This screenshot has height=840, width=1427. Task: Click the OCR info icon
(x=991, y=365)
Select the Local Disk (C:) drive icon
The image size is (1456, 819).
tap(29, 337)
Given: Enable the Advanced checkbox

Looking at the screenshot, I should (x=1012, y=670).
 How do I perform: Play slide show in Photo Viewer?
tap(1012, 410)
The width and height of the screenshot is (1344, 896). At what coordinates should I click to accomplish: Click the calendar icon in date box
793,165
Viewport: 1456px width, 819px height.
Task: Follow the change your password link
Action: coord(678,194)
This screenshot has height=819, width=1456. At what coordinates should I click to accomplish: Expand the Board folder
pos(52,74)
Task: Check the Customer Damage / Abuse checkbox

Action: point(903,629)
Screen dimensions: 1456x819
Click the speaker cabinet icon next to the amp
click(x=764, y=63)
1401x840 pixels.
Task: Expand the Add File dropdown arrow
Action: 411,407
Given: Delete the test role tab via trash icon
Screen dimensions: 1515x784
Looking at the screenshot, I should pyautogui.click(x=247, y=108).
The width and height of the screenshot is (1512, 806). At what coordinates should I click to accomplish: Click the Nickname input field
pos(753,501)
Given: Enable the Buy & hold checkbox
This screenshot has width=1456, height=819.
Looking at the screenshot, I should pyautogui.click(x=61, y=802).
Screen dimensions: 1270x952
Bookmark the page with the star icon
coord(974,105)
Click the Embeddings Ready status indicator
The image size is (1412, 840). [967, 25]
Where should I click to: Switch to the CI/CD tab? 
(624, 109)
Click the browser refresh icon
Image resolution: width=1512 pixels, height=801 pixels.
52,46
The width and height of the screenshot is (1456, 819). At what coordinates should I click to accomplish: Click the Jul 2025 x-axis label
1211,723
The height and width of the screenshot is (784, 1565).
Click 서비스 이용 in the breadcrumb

|---|

*THE PROBLEM*. Begin with the first line of the listing and copy exactly through the line that contains "The height and", please, keeping both ends and leaving out everything after.

*EXERCISE RESPONSE*.
This screenshot has height=840, width=1427. Task: Click the OCR info icon
(x=991, y=365)
Select the Local Disk (C:) drive icon
The image size is (1456, 819).
tap(29, 337)
Given: Enable the Advanced checkbox

Looking at the screenshot, I should (x=1012, y=670).
 How do I perform: Play slide show in Photo Viewer?
tap(1012, 410)
The width and height of the screenshot is (1344, 896). At what coordinates should I click to accomplish: Click the calendar icon in date box
793,165
Viewport: 1456px width, 819px height.
Task: Follow the change your password link
Action: coord(678,194)
This screenshot has height=819, width=1456. At what coordinates should I click to accomplish: Expand the Board folder
pos(52,74)
Task: Check the Customer Damage / Abuse checkbox

Action: point(903,629)
Screen dimensions: 1456x819
Click the speaker cabinet icon next to the amp
click(x=764, y=63)
1401x840 pixels.
Task: Expand the Add File dropdown arrow
Action: 411,407
Given: Delete the test role tab via trash icon
Screen dimensions: 1515x784
Looking at the screenshot, I should pyautogui.click(x=247, y=108).
The width and height of the screenshot is (1512, 806). At what coordinates should I click to accomplish: Click the Nickname input field
pos(753,501)
Given: Enable the Buy & hold checkbox
This screenshot has width=1456, height=819.
Looking at the screenshot, I should pyautogui.click(x=61, y=802).
Screen dimensions: 1270x952
Bookmark the page with the star icon
coord(974,105)
Click the Embeddings Ready status indicator
The image size is (1412, 840). [967, 25]
Where should I click to: Switch to the CI/CD tab? 
(624, 109)
Click the browser refresh icon
Image resolution: width=1512 pixels, height=801 pixels.
52,46
The width and height of the screenshot is (1456, 819). At what coordinates should I click to accomplish: Click the Jul 2025 x-axis label
1211,723
The height and width of the screenshot is (784, 1565).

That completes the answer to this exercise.